An external view of the Met Office building at night.

Dr Leon Hermanson

Areas of expertise

  • Drivers of climate variability and change
  • Development of climate services from annual-to-decadal prediction
  • Mechanisms that give rise to predictability on seasonal-to-decadal time scales
  • Predictability of the Atlantic Meridional Overturning Circulation and its impacts

Publications by Leon Hermanson

Current activities

Leon is interested in improving annual-to-decadal predictions and creating user-relevant information suitable for climate services based on these predictions. He leads the work on developing the World Meteorological Organisation (WMO/OMM) Lead Centre for Annual-to-Decadal Climate Prediction, which is hosted at the Met Office. He is a member of the World Climate Research Programme Working Group on Subseasonal-to-Interdecadal Prediction.

 

As part of the Met Office Predictability Research Group (formerly the Decadal Prediction Group), Leon works on developing and running the Met Office Decadal Prediction System DePreSys.
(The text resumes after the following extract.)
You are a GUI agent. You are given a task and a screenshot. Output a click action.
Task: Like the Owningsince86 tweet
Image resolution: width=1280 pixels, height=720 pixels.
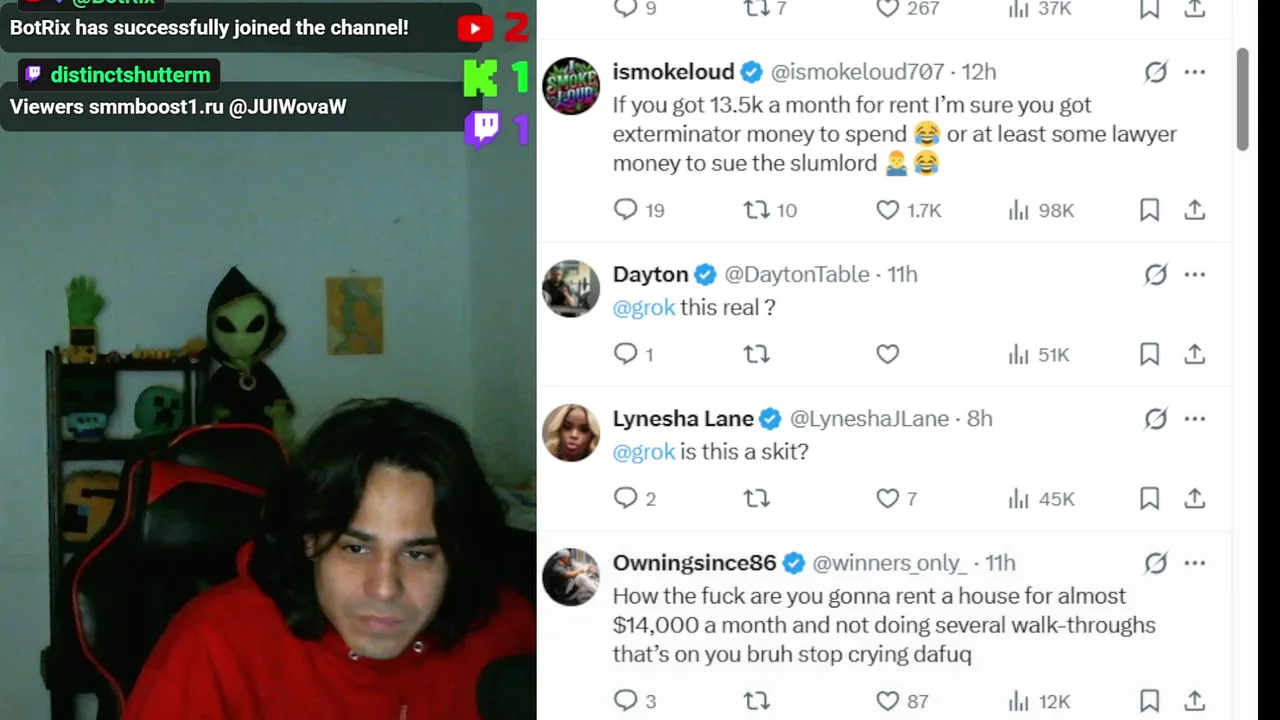[x=888, y=701]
He led the technical work to bring decadal prediction from an experimental activity to an operational activity, which is suitable for developing climate services from.

 

Leon also works alongside other researchers in the Met Office and academia to understand and predict climate variability and is particularly interested in North Atlantic climate variability of phenomena such as wind storms, hurricanes, and the predictability of the North Atlantic Ocean northward heat transport.

 

Career background

Leon joined the Predictability Research Group at the Met Office Hadley Centre in 2011 and became an Expert Scientist in 2023. Previously, he worked at the University of Reading with Prof. Rowan Sutton, and has been involved in research on decadal prediction since 2006. He was seconded to the Met Office in 2009 to work on initialisation of the Atlantic Meridional Overturning Circulation (AMOC) in Met Office decadal prediction system: DePreSys. Leon completed a PhD in Meteorology in 2006 at the University of Reading supervised by Sir Brian Hoskins.